◆ TASK DIRECTIONS:
Answer from the La Niña article below:
(a) During what span was El Niño last in place?
(b) What chance does NOAA give that La Niña will persist through the winter?
(c) In which years was La Niña last in place?

◆ SOURCE EXTRACT:
As La Niña gathers strength in the tropical Pacific, forecasters are warning that the climate pattern could plunge California back into drought conditions in the months ahead.
La Niña is the drier component of the El Niño Southern Oscillation system, or ENSO, which is a main driver of climate and weather patterns across the globe. Its warm, moist counterpart, El Niño, was last in place from July 2023 until this spring, and was linked to record-warm global temperatures and California’s extraordinarily wet winter.
Though ENSO conditions are neutral at the moment, La Niña’s arrival appears increasingly imminent. There is a 66% chance it will develop between September and November and a 74% chance that it will persist through the winter, according to the National Oceanic and Atmospheric Administration.
On the East Coast, that could mean a continued active hurricane season. But in the West — and particularly in Southern California — it could signal a return to dryness ahead.
“Drought episodes do wane and redevelop, and a lot of that is associated with La Niña,” said Brad Pugh, a meteorologist with NOAA’s Climate Prediction Center. “The good news is [California’s] out of drought currently, but with La Niña forecast through the winter, Southern California and the Southwest will be vulnerable for a redevelopment of drought.”
La Niña was last in place from 2020 to 2023 — a period of time that included California’s driest three years on record. The arid stretch shrank reservoirs to record lows, triggered Southern California’s strictest water restrictions ever and helped fuel the state’s worst wildfire seasons on record.
Recent months have already shown some backsliding into dryness, in part because record-smashing heat has been sapping moisture from the air and landscape.
Over the last eight weeks, “the demand of moisture by the atmosphere was exceptional due to warm temperatures,” Pugh said.

◆ DATASET CONTENT:

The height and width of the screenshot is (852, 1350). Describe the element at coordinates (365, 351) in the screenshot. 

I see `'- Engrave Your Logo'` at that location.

◆ COMPLETE OUTPUT:
(a) From July 2023 until this spring.
(b) 74%.
(c) From 2020 to 2023.